RAL Tier1 weekly operations castor 13/09/2010

From GridPP Wiki
Jump to: navigation, search

Work previous week

  • Matthew:
    • Debugging gridftp problems on SL5 and found fix by downgrading VDT
    • Testing transfers on preprod
    • 2.1.9 change control document
  • Shaun:
    • Testing frewall by pass rules
    • xrootd testing (with and w/o ALICE security)
    • Moved instances to local nameserver
    • ASGC support
    • Monitoring LHCb production instance
  • Chris:
    • ..
  • Richard:
    • Helped Cheney with quattor issues building head nodes for facilities instance
  • Brian:
    • ..
  • Jens:
    • ..

Operations Issues

  • Still transfer problems with SL5 disk servers. lcg-cp works but lcg-cr doesn't for ATLAS
  • LHCb is still throttled
  • testing gridftp-internal externally showed that there is a configuration problem in the site firewall causing some transfers to fail
  • There are transfer problems to a new batch of disk servers at NDGF affecting only RAL


  • Wrong firewall settings are preventing a number of new (ssv06-***) disk servers transferring externally

Blocking issues

  • Any ongoing production problems at present will jepordize the timeline for starting 2.1.9 upgrades at the end of this month.

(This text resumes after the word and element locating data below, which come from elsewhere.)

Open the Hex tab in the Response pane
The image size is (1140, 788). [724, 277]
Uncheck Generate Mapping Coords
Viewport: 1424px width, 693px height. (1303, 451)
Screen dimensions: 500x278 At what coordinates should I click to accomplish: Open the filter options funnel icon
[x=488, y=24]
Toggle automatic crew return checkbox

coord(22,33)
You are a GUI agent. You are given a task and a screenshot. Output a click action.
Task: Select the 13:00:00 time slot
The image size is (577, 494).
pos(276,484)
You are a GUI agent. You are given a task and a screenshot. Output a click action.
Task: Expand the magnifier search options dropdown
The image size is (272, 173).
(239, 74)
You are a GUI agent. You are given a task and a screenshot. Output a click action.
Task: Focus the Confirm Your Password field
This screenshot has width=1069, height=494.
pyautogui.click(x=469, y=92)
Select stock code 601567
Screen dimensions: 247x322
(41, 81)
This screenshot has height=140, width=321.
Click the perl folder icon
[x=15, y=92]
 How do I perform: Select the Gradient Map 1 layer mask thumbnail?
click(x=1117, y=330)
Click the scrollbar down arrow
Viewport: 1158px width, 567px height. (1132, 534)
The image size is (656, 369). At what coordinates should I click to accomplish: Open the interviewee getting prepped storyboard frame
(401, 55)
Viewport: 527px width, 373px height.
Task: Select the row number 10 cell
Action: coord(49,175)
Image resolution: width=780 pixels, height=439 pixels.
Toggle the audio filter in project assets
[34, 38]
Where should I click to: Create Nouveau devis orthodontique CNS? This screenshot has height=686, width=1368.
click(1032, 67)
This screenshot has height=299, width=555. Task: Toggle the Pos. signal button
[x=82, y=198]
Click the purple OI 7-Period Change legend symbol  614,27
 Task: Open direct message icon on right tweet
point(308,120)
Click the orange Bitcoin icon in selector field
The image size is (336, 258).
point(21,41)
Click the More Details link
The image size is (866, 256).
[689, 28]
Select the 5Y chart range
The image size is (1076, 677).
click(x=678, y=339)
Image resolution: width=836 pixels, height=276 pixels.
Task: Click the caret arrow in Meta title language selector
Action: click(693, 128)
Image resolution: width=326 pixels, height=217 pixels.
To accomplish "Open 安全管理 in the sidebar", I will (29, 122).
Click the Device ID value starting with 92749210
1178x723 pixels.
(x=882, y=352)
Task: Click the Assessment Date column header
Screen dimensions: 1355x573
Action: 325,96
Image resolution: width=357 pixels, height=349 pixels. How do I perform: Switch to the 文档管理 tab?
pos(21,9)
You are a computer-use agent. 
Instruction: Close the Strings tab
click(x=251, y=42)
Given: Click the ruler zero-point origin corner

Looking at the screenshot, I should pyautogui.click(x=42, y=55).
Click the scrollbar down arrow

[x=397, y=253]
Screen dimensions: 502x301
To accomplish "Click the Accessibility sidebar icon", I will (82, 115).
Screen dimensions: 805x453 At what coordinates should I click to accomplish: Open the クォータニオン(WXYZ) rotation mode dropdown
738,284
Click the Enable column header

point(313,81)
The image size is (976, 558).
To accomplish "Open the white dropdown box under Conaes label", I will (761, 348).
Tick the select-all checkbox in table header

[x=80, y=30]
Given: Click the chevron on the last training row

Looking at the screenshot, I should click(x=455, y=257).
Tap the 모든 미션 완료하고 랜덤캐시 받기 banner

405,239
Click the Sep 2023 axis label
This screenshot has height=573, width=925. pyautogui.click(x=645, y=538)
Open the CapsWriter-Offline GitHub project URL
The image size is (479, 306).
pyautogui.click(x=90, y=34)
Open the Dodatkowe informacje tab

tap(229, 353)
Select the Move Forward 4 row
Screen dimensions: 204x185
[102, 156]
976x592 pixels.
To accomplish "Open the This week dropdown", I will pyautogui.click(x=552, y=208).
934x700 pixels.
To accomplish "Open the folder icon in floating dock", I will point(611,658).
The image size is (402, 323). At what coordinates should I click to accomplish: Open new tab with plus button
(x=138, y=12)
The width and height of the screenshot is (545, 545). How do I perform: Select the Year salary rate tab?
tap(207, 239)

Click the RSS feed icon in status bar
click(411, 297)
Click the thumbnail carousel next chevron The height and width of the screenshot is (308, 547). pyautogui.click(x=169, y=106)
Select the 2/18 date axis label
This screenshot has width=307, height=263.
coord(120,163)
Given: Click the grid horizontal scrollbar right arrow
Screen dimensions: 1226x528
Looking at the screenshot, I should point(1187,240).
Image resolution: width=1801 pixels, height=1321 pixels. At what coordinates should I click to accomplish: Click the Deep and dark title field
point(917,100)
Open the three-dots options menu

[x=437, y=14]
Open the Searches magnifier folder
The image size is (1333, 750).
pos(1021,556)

Planned, Scheduled and Cancelled Interventions

Entries in/planned to go to GOCDB

Description Start End Type Affected VO(s)
Update LHCb to use local firewall 13/03/2010 10:00 13/03/2010 12:00 At-risk LHCb
Update Gen to use local firewall 14/03/2010 10:00 14/03/2010 12:00 At-risk Gen
Update CMS to use local firewall 15/03/2010 10:00 15/03/2010 12:00 At-risk CMS
Update ATLAS to use local firewall 16/03/2010 10:00 16/03/2010 12:00 At-risk ATLAS

Advanced Planning

  • Upgrade to 2.1.9 2010


  • Castor on Call person: Shaun
  • Staff absences:
    • ..